Strontium or magnesium-substituted hydroxyapatites also exhibit greater solubility than undoped HA, with a larger unit cell for Sr-HA and a smaller unit cell for Mg-HA , due to respective ionic radii. The optimal amount of magnesium that can be incorporated in the HA structure is about 7–8% , while larger amounts of strontium can be incorporated, up to a full substitution of strontium for calcium . Combinations of dopants have the potential to synergistically enhance the osteoinductive properties of calcium phosphate ceramics. The highly exchangeable nature of both HA and TCP crystalline structures therefore represents a powerful design tool in bone tissue engineering . Lattice parameters of various doped hydroxyapatites are listed in Table 1 .

Table 1
Space group and lattice parameters of pure and doped hydroxyapatites.
Phase Space group Lattice parameters (Å) Celle volume (Å 3 ) Reference
HA P 6 3 / m a = b = 9.4238 Å; c = 6.8854 Å 1588.6
Si-HA (0.4 wt.% Si) P 6 3 / m a = b = 9.4082 Å; c = 6.8828 Å 1582.8
Mg-HA (2 mol.% Mg) P 6 3 / m a = b = 9.3938 Å; c = 6.8758 Å 1576.3
Sr-HA P 6 3 / m a = b = 9.745 Å; c = 7.265 Å 1792.4

Osteoconduction given by scaffold architecture

Osteoconductivity is another highly desirable property for a synthetic bone graft substitute and means that new “bone can grow onto a surface” or volume. To this effect, an ideal scaffold should incorporate macropores of 150–500 μm in diameter and exhibit 60–80% interconnected porosity. This description corresponds to that of open cell or cellular ceramics . The difference between cellular and porous ceramics lies in the interconnectivity of the porous network. In addition to porous bone graft substitutes, cellular ceramics have numerous technological applications, such as filters for molten metals, refractory linings, thermal barriers and heat exchangers . Consequently, a wide palette of processing techniques is available for the production of open cell ceramics. One of the most widely used of these techniques is the replication technique , in which a polymer foam is coated with a well dispersed ceramic slurry. The coated foam is then slowly dried and burned out, leading to an open cell ceramic construct. The choice of polymer is critical as it dictates reproducibility through its modulus of elasticity, it must also burnout with minimal residue. Key processing steps are the slurry optimization, the drying process after slurry impregnation and the burnout/sintering heat treatment. The burnout of the polymer foam occurs in the 300–400 °C temperature range, slow heating rates are therefore recommended in order to prevent the collapse of the green ceramic scaffolds. HA as well as bioglasses and combinations of HA and bioglass scaffolds have been successfully processed using this technique. The polymer foam replication technique is frequently used due to its simplicity; however, major drawbacks are inherent fabrication defects with sharp apices at the center of the hollow struts due to polymer burnout. Fig. 1 shows an uncoated polymer strut ( Fig. 1 A) and a typical defect at the center of a sintered scaffold strut from polymer burnout ( Fig. 1 B). This issue can be addressed by performing a second coating with a lighter ceramic slurry, the resulting characteristic strut is shown in Fig. 1 C, displaying a fully dense strut cross section.

Fig. 1
SEM of a polymeric strut cross section (A); the resulting defect in a sintered scaffold (B) and successful defect elimination after a second coating followed by sintering (C). Bar = 100 μm.
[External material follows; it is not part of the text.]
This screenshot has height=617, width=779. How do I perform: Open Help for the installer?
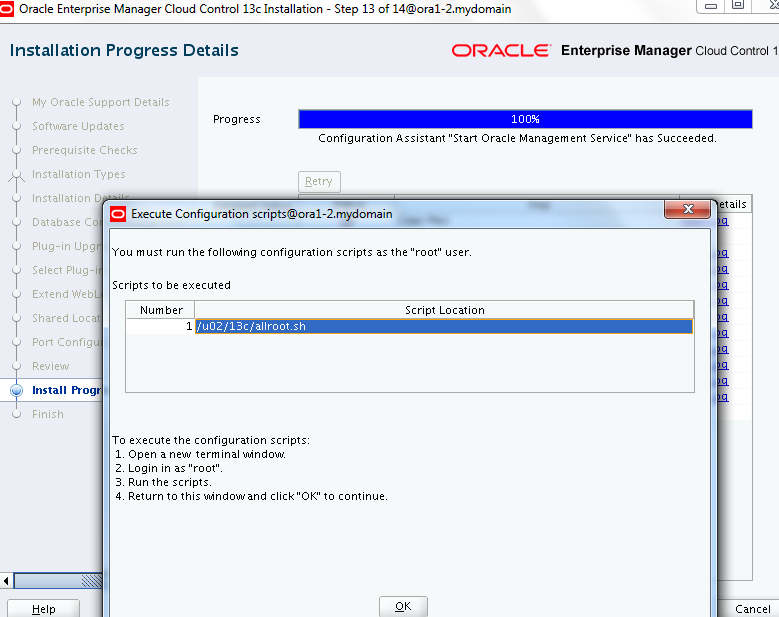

Other green fabrication techniques available for producing open cell ceramics include addition of porogens, foaming and gel casting and rapid prototyping, with a large number of variants . HA inks have been successfully developed for production of 3D scaffolds by direct ink writing . A common final step for all ceramic scaffold production techniques is the firing or sintering step, typically associated with shrinkage, potential crystallization and phase transformation. In this regard, bioactive glasses offer tremendous versatility as their chemical composition can be tailored to widen the sintering window, allowing full sintering to occur prior to the onset of crystallization . Fig. 2 shows how mesenchymal stem cells successfully colonized a glass-ceramic scaffold after 5 weeks of culture.

Fig. 2
Scanning electron micrograph (SEM) showing human mesenchymal stem cell (hMSC) colonisation of a fluorapatite glass-ceramic scaffold at 35 days. Bar = 500 μm.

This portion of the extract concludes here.